What is expected
Pick the lines holding the string "computer" out of the records and copy them.

Dataset excerpts

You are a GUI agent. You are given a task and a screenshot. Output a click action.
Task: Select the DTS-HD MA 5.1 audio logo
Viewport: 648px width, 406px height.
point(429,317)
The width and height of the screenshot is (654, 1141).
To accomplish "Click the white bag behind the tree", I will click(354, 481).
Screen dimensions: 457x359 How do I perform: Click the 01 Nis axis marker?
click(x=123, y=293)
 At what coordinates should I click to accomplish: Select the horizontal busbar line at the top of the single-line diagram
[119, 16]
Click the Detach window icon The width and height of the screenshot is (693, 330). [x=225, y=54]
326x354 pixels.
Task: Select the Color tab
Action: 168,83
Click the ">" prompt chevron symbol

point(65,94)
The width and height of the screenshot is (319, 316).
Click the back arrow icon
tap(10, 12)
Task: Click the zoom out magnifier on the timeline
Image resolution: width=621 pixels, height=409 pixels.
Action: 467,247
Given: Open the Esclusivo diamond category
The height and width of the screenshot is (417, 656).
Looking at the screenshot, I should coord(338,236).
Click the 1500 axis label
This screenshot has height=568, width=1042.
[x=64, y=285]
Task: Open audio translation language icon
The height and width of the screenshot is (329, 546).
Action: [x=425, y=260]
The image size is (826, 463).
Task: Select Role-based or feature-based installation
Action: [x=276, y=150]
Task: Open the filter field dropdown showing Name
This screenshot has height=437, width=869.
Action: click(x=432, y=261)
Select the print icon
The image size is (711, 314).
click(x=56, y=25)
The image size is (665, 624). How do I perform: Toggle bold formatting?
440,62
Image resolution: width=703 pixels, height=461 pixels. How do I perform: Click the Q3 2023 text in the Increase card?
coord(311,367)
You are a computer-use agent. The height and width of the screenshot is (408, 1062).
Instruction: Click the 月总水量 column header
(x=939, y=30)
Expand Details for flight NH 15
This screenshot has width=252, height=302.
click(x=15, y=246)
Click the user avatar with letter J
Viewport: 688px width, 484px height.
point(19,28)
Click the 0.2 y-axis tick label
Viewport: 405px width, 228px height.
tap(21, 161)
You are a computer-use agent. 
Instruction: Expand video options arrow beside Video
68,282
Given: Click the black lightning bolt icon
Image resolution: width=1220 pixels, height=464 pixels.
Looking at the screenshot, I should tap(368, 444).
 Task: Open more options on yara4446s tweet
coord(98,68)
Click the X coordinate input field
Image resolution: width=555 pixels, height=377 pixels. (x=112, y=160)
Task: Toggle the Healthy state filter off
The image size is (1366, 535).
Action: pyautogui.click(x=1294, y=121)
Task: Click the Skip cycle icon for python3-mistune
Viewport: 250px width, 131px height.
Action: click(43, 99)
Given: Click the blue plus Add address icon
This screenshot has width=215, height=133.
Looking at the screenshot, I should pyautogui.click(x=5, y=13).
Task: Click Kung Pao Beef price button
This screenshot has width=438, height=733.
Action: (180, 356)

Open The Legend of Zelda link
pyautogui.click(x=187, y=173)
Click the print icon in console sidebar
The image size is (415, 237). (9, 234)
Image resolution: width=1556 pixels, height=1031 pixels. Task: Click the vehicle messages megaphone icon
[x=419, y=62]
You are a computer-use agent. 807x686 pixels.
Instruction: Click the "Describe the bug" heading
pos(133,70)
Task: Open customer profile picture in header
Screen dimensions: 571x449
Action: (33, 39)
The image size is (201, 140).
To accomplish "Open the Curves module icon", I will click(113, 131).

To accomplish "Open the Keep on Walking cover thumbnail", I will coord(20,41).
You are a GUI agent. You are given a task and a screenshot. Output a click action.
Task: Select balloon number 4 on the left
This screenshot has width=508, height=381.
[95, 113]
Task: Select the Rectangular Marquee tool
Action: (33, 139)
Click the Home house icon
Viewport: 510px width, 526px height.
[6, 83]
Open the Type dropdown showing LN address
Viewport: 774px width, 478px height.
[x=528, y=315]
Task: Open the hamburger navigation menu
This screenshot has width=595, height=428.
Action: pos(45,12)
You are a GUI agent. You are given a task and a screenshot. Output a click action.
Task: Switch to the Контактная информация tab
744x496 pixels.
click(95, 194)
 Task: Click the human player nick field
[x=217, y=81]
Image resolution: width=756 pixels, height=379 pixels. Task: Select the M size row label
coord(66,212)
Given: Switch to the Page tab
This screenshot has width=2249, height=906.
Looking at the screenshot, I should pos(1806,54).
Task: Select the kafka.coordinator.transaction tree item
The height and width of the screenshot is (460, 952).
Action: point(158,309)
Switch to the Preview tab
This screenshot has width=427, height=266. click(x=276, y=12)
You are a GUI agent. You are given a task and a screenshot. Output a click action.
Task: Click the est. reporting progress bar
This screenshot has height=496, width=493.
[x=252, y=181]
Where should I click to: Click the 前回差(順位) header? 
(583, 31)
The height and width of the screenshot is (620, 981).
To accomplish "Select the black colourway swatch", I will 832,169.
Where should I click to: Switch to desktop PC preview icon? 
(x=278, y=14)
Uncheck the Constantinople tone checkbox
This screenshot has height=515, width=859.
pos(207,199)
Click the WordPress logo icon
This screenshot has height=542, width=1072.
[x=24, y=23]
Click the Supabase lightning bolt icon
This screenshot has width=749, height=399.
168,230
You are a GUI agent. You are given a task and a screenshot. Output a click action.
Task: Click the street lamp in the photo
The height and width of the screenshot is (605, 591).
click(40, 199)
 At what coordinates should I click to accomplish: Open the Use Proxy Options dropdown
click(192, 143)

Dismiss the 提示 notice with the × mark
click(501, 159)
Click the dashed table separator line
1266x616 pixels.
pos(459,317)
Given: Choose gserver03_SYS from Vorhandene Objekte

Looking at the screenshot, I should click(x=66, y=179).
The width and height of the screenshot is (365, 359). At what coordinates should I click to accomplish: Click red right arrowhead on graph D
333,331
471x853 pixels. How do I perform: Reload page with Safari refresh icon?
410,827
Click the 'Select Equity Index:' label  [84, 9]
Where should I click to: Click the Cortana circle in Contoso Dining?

Exercise answer
You are a computer-use agent. The height and width of the screenshot is (408, 1062).
You are a computer-use agent. 
You are a computer-use agent. 807x686 pixels.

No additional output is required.